Centralizing the decentralized... what's old is new again?

Seems like the centralization of relationships and credentials ought to be client-side, or a portable protocol all its own, so we don't repeat the mistake of centralizing the most-important data.

> Centralizing the decentralized... what's old is new again?

haha you're not wrong, but imo this is a critical part to centralize though. I haven't seen an easy to use (wallet not required) and trusted solution yet for decentralizing auth. Maybe it's underway and I'd be happy to adopt that once it's good.

IndieAuth[1] is a slick DNS-based approach. Maybe offering that as a service would be a nice alternative. I point my DNS to you, and you handle authentication for everything that uses IndieAuth. If you go away or I don't like what you're doing then I can point my DNS to someone else offering that service and I retain the same DNS identity, and ability to use it to login anywhere I've set it up as my identity.

IndieAuth.com[2] sort of does this already, but it delegates to a "social" login (Facebook/Twitter/Github/Google/etc).

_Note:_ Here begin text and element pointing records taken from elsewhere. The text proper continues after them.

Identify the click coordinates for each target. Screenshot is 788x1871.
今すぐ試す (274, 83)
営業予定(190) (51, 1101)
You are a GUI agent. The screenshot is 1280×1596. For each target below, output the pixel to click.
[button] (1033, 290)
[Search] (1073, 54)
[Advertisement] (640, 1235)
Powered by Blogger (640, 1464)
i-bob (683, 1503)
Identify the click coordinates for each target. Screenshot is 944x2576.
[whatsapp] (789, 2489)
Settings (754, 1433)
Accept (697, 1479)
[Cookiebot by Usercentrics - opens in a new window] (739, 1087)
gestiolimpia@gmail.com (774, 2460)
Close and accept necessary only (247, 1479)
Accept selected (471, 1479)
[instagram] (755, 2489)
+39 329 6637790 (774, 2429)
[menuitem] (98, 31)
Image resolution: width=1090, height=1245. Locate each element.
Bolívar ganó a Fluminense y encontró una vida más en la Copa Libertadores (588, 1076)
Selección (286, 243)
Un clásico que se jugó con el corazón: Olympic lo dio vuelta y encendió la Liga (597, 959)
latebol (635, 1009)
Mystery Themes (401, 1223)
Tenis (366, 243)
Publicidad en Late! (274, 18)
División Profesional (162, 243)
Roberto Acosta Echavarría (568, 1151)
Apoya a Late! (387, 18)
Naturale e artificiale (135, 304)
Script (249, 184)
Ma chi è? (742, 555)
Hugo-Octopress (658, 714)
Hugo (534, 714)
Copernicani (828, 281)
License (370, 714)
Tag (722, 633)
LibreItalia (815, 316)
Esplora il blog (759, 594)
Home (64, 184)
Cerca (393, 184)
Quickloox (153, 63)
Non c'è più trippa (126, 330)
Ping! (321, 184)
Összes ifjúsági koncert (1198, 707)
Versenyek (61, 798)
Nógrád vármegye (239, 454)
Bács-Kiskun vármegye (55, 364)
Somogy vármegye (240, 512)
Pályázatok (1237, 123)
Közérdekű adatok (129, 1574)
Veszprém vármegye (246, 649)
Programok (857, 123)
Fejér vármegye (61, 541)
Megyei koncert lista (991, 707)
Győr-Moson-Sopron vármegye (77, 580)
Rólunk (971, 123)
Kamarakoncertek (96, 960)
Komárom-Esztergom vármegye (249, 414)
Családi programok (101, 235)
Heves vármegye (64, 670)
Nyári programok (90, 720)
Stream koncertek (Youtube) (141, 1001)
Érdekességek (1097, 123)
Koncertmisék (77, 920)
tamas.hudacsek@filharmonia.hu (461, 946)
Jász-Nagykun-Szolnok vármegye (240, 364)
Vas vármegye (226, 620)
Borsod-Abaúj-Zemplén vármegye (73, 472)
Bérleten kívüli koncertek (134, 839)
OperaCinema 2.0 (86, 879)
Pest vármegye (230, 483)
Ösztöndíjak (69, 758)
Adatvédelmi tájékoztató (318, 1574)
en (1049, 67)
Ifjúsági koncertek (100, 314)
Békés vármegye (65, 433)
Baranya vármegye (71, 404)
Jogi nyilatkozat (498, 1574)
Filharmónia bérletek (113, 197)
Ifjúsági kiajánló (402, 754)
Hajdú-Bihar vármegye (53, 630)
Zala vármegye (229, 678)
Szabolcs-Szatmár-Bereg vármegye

[1]: https://indieweb.org/IndieAuth

[2]: https://indieauth.com/

One can readily argue that it is simultaneously the most-important part to decentralize. Identity and personal-network are essential to a person's function in modern society.
do you plan on a paid white label option?
Hmm not sure if I'm getting this right, do you mean white labelling Soul's authentication? To allow for rebranding?
yep, I'd like to offer your service @mydomain
That might be a possibility (it's not supported now though, we're still really really early stage) but I'm not opposed to that suggestion. This would work well if your network is pretty established already and folks trust your platform instead of trusting the authenticator first.